Friday, March 14, 2008

Is Inequality Making Us Sick?

As you may know, your's truly is currently pursuing his doctorate in clinical social work. In the past few months I've gotten really interested in the research on racial/ethnic disparities in health one of the strongest forms of evidence (for those who need it) that race and ethnicity still matter in America. On March 27th, a documentary called "Unnatural Causes: Is Inequality Making Us Sick?" will be shown on PBS. Folks, everyone in America (and definitely every Baha'i in America) needs to watch this. I've been fortunate enough to view some advance screenings and it's very powerful. Tell everyone you know about it and make sure to watch. If you can't watch it at the time, tape it for later. Actually don't just watch, talk with people about it. It might literally save someone's life. Here's a bit from the website for the documentary:

“Real people have problems with their lives as well as with their organs. Those social problems affect their organs. In order to improve public health, we need to improve society.”
- Sir Michael Marmot, Chair, WHO Commission on the Social Determinants of Health
Experts of all political stripes agree: our medical system is strained to the breaking point. We spend almost twice per person on health care what any other nation spends – almost $2 trillion a year. Yet American life expectancy ranks 29th in the world. For infant mortality, Slovenia and Cuba do better. Almost one third of Americans are obese, and chronic illness costs American businesses $1 trillion per year in lost productivity.
As we pour more and more money into drugs, dietary supplements, and new medical technologies, a growing body of research indicates that the key to America’s well-being may be much simpler – and more complex – than one might expect.
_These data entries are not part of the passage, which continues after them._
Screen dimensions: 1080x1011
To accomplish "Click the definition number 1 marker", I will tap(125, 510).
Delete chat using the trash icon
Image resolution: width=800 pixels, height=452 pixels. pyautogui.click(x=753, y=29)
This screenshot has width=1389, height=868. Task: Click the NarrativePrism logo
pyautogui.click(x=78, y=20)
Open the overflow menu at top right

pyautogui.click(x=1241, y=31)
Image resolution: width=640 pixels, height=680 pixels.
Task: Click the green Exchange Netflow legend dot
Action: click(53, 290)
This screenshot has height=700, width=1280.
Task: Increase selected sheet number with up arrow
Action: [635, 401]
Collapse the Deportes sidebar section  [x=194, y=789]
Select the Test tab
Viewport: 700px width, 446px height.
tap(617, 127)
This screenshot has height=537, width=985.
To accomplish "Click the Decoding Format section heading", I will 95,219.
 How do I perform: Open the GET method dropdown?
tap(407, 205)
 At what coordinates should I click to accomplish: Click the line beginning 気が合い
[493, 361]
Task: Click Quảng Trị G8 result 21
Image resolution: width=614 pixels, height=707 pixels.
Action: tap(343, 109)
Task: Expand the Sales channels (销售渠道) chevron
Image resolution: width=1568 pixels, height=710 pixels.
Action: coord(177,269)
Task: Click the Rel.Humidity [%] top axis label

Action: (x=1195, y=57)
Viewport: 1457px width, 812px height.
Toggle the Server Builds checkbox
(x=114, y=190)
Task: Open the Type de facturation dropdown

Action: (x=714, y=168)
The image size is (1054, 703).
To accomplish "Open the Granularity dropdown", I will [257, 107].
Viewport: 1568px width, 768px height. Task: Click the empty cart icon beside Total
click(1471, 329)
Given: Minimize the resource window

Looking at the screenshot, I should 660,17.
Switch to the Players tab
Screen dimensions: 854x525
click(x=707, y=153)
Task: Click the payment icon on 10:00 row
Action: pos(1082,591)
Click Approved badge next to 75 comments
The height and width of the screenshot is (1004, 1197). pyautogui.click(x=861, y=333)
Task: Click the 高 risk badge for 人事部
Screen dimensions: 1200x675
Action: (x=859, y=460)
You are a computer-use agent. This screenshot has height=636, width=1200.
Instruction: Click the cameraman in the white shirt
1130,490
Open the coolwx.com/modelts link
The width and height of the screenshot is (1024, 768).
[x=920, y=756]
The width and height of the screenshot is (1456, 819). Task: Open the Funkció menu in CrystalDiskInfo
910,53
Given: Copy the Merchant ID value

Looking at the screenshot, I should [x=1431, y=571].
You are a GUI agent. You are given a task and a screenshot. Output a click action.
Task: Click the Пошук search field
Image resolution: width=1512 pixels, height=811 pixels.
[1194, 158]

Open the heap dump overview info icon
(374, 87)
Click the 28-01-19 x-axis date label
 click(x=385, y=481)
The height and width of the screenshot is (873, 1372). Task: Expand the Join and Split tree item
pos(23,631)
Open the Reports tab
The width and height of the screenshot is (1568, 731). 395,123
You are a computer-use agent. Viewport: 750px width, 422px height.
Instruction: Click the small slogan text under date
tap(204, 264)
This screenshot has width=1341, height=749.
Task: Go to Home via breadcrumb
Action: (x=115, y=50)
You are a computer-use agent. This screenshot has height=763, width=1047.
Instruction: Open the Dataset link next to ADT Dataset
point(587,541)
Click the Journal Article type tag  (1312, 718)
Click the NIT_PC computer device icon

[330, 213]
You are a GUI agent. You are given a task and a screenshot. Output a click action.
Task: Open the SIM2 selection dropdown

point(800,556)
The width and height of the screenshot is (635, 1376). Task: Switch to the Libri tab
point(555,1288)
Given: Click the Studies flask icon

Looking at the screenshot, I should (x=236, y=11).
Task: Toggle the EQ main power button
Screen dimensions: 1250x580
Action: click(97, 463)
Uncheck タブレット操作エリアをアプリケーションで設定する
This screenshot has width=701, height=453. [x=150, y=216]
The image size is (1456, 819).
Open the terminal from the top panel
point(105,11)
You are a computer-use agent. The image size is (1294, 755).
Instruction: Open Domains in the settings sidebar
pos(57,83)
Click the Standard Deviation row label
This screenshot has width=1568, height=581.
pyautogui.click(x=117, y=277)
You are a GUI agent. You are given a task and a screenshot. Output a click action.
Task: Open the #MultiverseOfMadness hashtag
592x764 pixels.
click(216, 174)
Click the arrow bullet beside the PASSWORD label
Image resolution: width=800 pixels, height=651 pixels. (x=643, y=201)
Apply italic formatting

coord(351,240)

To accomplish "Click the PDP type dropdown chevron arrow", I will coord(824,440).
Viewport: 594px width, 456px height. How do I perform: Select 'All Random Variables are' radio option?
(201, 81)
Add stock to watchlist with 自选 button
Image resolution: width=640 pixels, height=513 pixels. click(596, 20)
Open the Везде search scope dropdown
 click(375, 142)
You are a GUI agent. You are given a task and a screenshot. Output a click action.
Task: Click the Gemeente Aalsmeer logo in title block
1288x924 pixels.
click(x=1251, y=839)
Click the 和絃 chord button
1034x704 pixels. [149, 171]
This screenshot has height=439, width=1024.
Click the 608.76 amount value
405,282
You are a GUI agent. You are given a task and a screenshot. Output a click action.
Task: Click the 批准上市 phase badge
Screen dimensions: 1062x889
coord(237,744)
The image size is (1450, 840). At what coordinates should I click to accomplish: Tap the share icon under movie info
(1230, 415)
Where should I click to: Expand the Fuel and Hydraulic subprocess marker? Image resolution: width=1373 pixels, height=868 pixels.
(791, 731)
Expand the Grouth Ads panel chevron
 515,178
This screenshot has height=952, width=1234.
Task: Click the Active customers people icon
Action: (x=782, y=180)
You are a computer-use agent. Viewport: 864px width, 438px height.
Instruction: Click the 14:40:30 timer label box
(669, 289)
While conventional health strategies focus on bad habits, poor medical care and unlucky genes, it turns out the biggest health secret of all is how social conditions – the circumstances into which we are born, live and work – profoundly affect our chances for a healthy life or an early death.
It's not just the poor who are sicker but the middle class as well. Research has also revealed a gradient to health. At each descending step on our socio-economic ladder, people tend to be sicker and die sooner. Top executives have, on average, better health than managers, managers fare better than technical personnel and supervisors, supervisors do better than production, service and clerical workers, and so on down the line. Americans who haven’t graduated from high school die at two to three times the rate of college graduates.
Yet at each socio-economic level, African Americans, on average, are worse off than their white counterparts. In many cases, so are other communities of color. And the mortality gap has not narrowed. African Americans live on average almost six years less than white Americans; among Native Americans and Latinos, the prevalence of diabetes is 100% higher than among white Americans. Read the whole statement here.

"Justice is in this Day bewailing its plight and Equity groaneth beneath the yoke of oppression."